Record extracts —
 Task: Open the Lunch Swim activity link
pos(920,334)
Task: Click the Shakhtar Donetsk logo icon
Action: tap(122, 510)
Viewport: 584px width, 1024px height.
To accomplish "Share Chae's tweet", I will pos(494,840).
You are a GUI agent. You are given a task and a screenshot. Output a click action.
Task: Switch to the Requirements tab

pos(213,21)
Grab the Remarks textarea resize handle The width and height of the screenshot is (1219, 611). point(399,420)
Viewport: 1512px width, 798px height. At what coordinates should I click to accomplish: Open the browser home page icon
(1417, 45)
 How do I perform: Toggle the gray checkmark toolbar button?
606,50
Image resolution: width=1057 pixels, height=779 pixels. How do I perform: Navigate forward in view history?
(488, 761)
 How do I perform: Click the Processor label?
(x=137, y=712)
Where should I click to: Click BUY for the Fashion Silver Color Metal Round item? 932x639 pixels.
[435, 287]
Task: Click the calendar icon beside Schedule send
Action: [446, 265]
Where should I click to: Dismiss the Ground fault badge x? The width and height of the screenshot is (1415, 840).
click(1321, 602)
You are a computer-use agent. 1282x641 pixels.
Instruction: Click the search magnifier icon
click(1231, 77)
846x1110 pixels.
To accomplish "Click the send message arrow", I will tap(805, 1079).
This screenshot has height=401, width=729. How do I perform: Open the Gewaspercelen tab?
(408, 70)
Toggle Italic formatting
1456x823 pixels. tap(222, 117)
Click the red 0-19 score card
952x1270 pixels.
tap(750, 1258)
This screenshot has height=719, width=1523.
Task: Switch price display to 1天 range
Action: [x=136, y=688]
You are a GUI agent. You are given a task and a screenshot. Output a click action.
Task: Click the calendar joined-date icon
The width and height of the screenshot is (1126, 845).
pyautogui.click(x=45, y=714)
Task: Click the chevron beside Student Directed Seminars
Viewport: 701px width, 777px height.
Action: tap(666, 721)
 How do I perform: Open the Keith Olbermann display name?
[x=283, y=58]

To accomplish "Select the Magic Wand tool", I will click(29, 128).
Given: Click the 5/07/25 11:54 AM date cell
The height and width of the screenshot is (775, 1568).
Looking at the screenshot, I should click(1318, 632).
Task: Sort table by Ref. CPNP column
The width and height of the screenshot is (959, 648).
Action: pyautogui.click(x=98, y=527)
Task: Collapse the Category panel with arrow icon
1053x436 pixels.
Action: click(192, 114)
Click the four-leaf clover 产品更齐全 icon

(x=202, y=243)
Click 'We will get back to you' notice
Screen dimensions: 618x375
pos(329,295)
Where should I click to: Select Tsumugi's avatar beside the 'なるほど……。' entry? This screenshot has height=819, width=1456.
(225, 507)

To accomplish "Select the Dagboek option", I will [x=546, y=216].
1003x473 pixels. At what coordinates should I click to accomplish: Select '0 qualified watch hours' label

What is needed —
Using the records above, set down exactly the lines from the one with "Viewport: 584px width, 1024px height." through the one with "846x1110 pixels.", inclusive, and nothing more.

Response to the task —
Viewport: 584px width, 1024px height.
To accomplish "Share Chae's tweet", I will pos(494,840).
You are a GUI agent. You are given a task and a screenshot. Output a click action.
Task: Switch to the Requirements tab

pos(213,21)
Grab the Remarks textarea resize handle The width and height of the screenshot is (1219, 611). point(399,420)
Viewport: 1512px width, 798px height. At what coordinates should I click to accomplish: Open the browser home page icon
(1417, 45)
 How do I perform: Toggle the gray checkmark toolbar button?
606,50
Image resolution: width=1057 pixels, height=779 pixels. How do I perform: Navigate forward in view history?
(488, 761)
 How do I perform: Click the Processor label?
(x=137, y=712)
Where should I click to: Click BUY for the Fashion Silver Color Metal Round item? 932x639 pixels.
[435, 287]
Task: Click the calendar icon beside Schedule send
Action: [446, 265]
Where should I click to: Dismiss the Ground fault badge x? The width and height of the screenshot is (1415, 840).
click(1321, 602)
You are a computer-use agent. 1282x641 pixels.
Instruction: Click the search magnifier icon
click(1231, 77)
846x1110 pixels.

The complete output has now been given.